Task list:
a: Which kinds of device does the eyewear sensor passage below name for performing the "being worn" operation?
b: In the eyewear sensor passage below, where is the stress sensor located in the "being worn" embodiment that uses one?
c: Carry the eyewear sensor passage below forward from its final sentence.

*** Opening Reading passage ***

Note that in one embodiment, a pair of glasses does not have to include lenses. Also, a number of embodiments have been described with a pair of glasses tethered to a base. In one embodiment, a pair of glasses includes a base and a cord connecting the base to the glasses.

In yet another embodiment, a pair of glasses also includes a sensor. FIG. 37A is a chart 2900 that depicts examples of sensors in the glasses.

In one embodiment, the sensor is a “being worn” sensor. The “being worn” sensor indicates whether the glasses are being worn by its user. The “being worn” operation can be performed using, for example, a thermal sensor, a motion detector, a stress sensor or a switch.

In one embodiment, a motion detector is used as a “being worn” sensor. A threshold can be set, such that if the amount of motion exceeds the threshold, the eyewear is assumed to be worn. The motion detector can, for example, be achieved by a mechanical means or an accelerometer.

In another embodiment, the “being worn” sensor includes two thermal sensors. One sensor can be at approximately the middle of a temple, such as in a region that touches the head of the user wearing the glasses. The other sensor can be at the end of the temple, close to its hinge. If the temperature differential between the two sensors is beyond a certain preset value, the eyewear would be assumed to be worn. The differential is presumed to be caused by a person wearing the pair of glasses.

In yet another embodiment, the “being worn” sensor includes a stress sensor at the hinge of the temple. The assumption is that when the eyewear is worn, the hinge is typically slightly stretched because typically, the width of the head of the user is slightly wider than the width between the temples when the two temples are in the extended positions. If the value of the stress sensor is beyond a certain preset value, the glasses would be assumed to be worn.

In a further embodiment, the “being worn” sensor can be a switch. For example, at the hinge between a temple and its corresponding lens holder, there is a switch. When that temple is fully extended outwards, the switch is turned on. The switch can be a pin. When the temple is fully extended outwards, the pin is pressed. When both temples are fully extended outwards, in one embodiment, the glasses would be assumed to be worn by the user.

In one embodiment, another type of sensor is an environmental sensor. The environmental sensor can sense environmental conditions, such as one or more of ultraviolet radiation, temperature (e.g., ambient temperature), pressure, light, humidity and toxins (e.g., chemicals, radiation, etc.).

*** Closing Reading passage ***
*** Opening Available data ***

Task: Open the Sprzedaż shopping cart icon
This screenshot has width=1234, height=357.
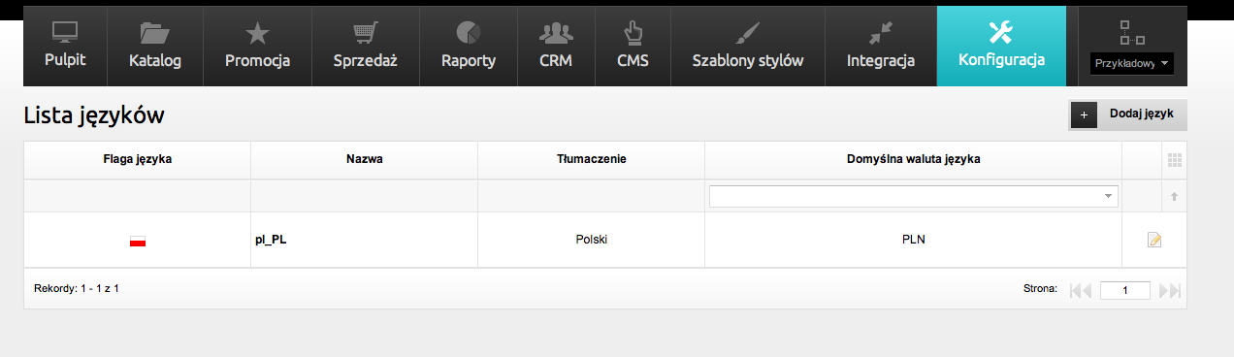Action: [365, 32]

*** Closing Available data ***

Results by task:
a: A thermal sensor, a motion detector, a stress sensor, and a switch.

b: At the hinge of the temple.

c:
In another embodiment, another type of sensor is a condition sensor. The condition sensor can sense the conditions of the user of the glasses. Examples of physical sensors include sensing one or more of distance traveled, location, speed, calories consumed, temperature and vital signs associated with the user of the glasses. The distance traveled could represent the horizontal distance traveled or the vertical distance (i.e. elevation) traveled. The speed can be the rate of movement along the horizontal distance traveled and/or the vertical distance. In yet another embodiment, the condition sensor can sense the emotional conditions of the user of the glasses.

The sensors can be provided in a redundant or fault-tolerant manner. For example, sensors can come in pairs in the glasses. When one malfunctions, the other one will take over its operation. In another embodiment, the sensor information can be processed in a differential manner to examine changes to the sensor information. The sensors can by powered by a battery, solar energy, or kinetic energy. For reduced power consumption, the sensors can remain in a low-power state unless data is being acquired by the sensors. In yet another embodiment, two or more of the auxiliary sensors can communicate with one another (wired or wirelessly) to exchange data or control information.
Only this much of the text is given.